**About this task**. What you return should be every line below, word for word, and none of the images.

**Excerpted records**.
---+---

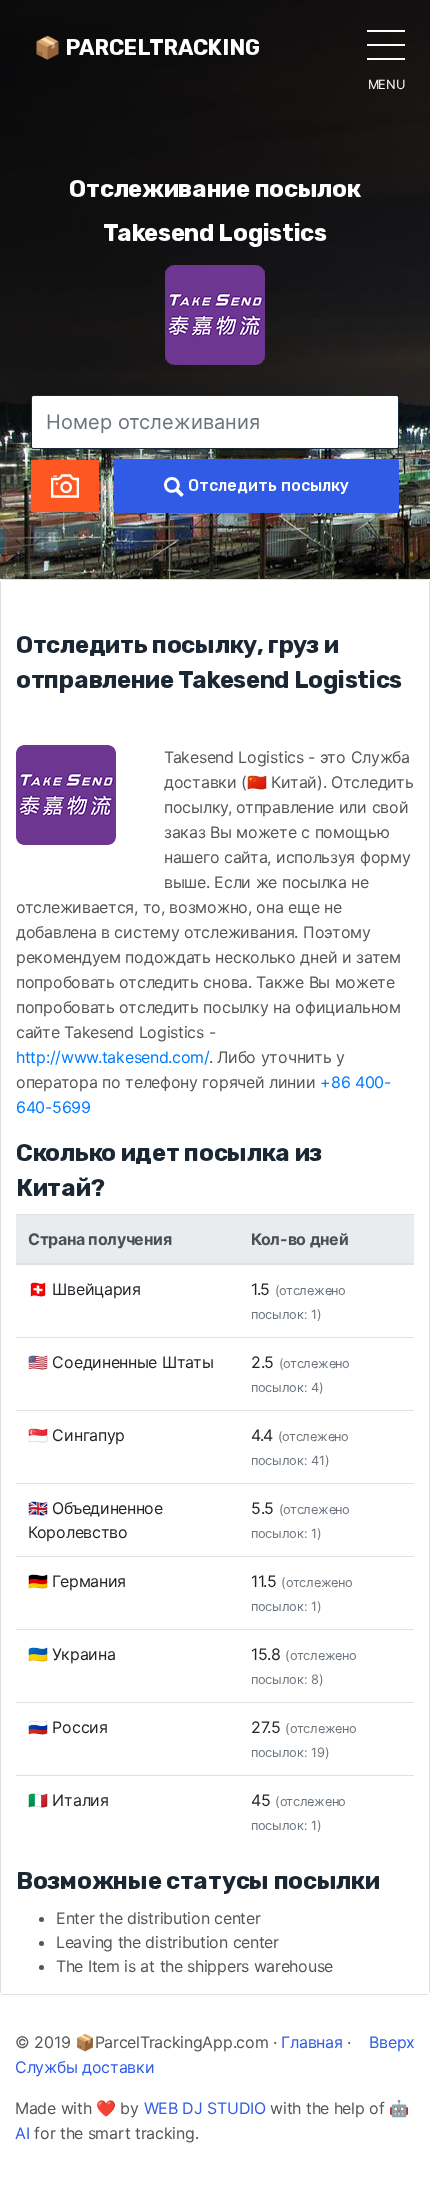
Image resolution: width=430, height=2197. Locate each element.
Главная (311, 2042)
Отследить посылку (266, 485)
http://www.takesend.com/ (112, 1057)
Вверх (392, 2042)
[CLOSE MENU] (386, 44)
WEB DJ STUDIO (205, 2108)
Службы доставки (85, 2067)
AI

---+---

**Written response**.
Image resolution: width=430, height=2197. Locate each element.
Главная (311, 2042)
Отследить посылку (266, 485)
http://www.takesend.com/ (112, 1057)
Вверх (392, 2042)
[CLOSE MENU] (386, 44)
WEB DJ STUDIO (205, 2108)
Службы доставки (85, 2067)
AI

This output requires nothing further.